Antonio Fiori, La stessa persona, peQuod 2024, collana Portosepolto, volume a cura di Luca Pizzolitto
recensione di AR
Con questo Epitaffio in attesa di lapide (p. 57), si conclude l’agile e sfrigolante opus di Antonio Fiori. Quando si è capaci di chiedere perdono a un padre che ti chiede perdono (cfr. Ho un padre salvato da un angelo, p. 54) si è raggiunta una consapevolezza di vita sensibile e profonda che sa accogliere con gioia e commozione ogni vibrazione dell’anima: “A volte, all’improvviso / piangiamo come bambini / – come chi è innocente.” (Chiediamo perdono senza ragione, p. 50).
Meravigliosamente intense sono infatti le sensazioni-ricordo di Antonio: ci apre il suo mondo con cuore fanciullo, la saggezza della maturità e un sorriso benevolmente scettico sul potere consolatorio della poesia, quando confessa “l’illusione / che un giorno, all’improvviso / il verso di qualcuno / risponda alla domanda / che ti assale.” (Che la poesia consóli, p. 47). O quando afferma con puntuta ironia: “Non più consumatori / bensì definitivamente / cosumati” («Urna cineraria», p. 43); “Tutto è postremo / nell’apocalisse quotidiana / – senza tempo futuro, tutto ci chiama.” (Se in un minuto il fossile si sgretola, p. 42).
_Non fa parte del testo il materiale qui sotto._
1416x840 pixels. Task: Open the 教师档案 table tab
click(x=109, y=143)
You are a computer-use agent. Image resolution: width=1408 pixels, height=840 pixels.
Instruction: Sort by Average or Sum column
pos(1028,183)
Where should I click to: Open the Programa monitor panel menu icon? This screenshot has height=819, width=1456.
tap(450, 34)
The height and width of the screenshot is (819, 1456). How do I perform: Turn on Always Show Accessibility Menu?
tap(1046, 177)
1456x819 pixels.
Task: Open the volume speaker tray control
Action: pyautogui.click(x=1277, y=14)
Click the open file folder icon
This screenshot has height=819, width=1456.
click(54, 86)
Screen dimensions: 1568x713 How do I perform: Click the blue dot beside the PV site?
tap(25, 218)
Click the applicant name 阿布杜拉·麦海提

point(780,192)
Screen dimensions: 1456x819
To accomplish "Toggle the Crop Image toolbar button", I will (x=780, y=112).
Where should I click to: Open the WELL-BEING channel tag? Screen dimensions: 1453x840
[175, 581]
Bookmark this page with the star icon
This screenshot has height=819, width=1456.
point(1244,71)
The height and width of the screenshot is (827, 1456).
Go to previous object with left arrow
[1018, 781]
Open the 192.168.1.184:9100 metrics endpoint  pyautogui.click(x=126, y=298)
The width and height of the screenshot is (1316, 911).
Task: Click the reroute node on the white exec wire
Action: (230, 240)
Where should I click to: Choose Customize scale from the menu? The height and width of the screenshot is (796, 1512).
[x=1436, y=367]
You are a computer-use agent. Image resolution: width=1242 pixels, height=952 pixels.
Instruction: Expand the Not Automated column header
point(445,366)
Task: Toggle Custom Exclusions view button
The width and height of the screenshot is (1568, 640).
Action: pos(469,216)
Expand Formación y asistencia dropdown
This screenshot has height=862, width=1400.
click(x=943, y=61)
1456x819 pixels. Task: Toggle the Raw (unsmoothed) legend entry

La lingua è tersa e scavalca nell’oltre (“se ti aspetto da tanto / è perché Ti credo.”, Se non sento e non vedo, p. 44), nel sogno (A volte mi sogno in fuga disperata / e come Caino non so dove nascondermi.”, p. 35), nei cieli (“Ci incontreremo ancora / ma non nel futuro / – saremo di nuovo insieme / nel nostro passato. // Un giorno, chissà, ci vedranno / dal telescopio puntato / su questo pianeta / – con un solo sguardo violando / il tempo e lo spazio.”, p. 37, poesia davvero splendida e stellare che ho citato integralmente).
Con suoni leggeri e intrusivi, i versi del poeta sardo tirano fuori dai nostri recessi negletti la capacità di stupirci ancora, il desiderio innato di sapere il perché delle cose, il considerare con Petrarca che sì, ciascuno riconosce sé stesso, ma al contempo deve ammettere che “era in parte altr’uom da quel” che è oggi (cfr. Canzoniere, 1): si veda ad es. il verso posto a titolo di questa recensione, tratto da Non ho più il tempo di prima (p. 16).
Sotteso è il desiderio di vivere i giorni che ci sono dati con tutta la pienezza di cui siamo capaci, sapendo che nessuno è indispensabile ma può essere un fattore di bene, di attenzione, con il suo timbro unico: “– cerca ogni giorno te stesso / negli occhi degli altri.” (Non dirmi niente, lo vedo che sei stanco, p. 14)-
Con questo distico che trovo così vero, emozionante e intrinsecamente evangelico, lascio a te che leggi il piacere di calarti ne La stessa persona dove “Anche il tempo si è fatto altro.” (ivi).